Can you recast the part of the listing below that opens with the line containing "For every named" and closes with the line containing "About (526, 9)", both included, as a JSON list of strings with one string per line and blank lines omitted?

* **Records to process**
--*--

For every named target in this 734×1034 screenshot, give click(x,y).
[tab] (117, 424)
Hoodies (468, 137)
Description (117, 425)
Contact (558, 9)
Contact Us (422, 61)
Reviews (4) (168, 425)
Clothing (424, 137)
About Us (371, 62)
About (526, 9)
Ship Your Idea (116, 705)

--*--

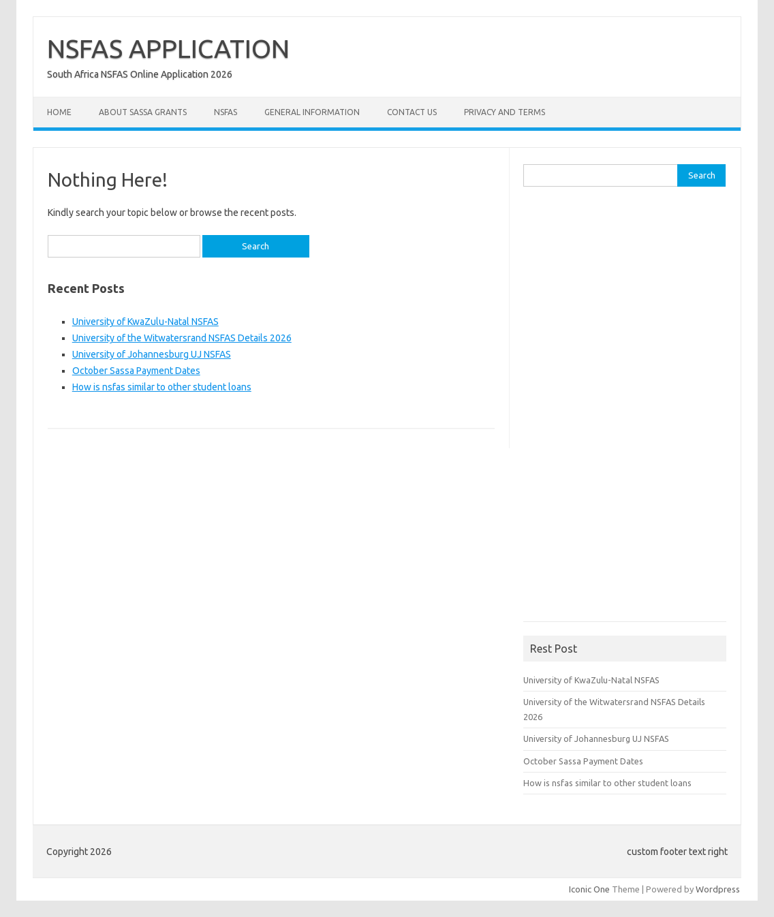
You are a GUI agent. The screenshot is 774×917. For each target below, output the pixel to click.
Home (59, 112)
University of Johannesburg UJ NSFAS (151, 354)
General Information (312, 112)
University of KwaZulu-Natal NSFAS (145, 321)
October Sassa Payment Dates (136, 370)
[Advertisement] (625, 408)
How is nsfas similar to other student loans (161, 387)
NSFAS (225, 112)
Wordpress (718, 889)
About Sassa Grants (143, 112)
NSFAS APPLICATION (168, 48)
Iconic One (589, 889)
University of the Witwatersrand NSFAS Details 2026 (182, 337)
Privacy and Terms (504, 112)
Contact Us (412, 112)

--*--

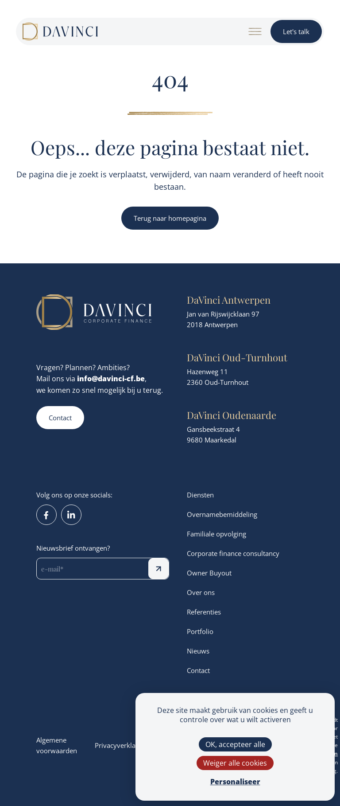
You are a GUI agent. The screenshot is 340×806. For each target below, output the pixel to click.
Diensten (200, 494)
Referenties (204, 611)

--*--

* **Task answer**
[
  "For every named target in this 734×1034 screenshot, give click(x,y).",
  "[tab] (117, 424)",
  "Hoodies (468, 137)",
  "Description (117, 425)",
  "Contact (558, 9)",
  "Contact Us (422, 61)",
  "Reviews (4) (168, 425)",
  "Clothing (424, 137)",
  "About Us (371, 62)",
  "About (526, 9)"
]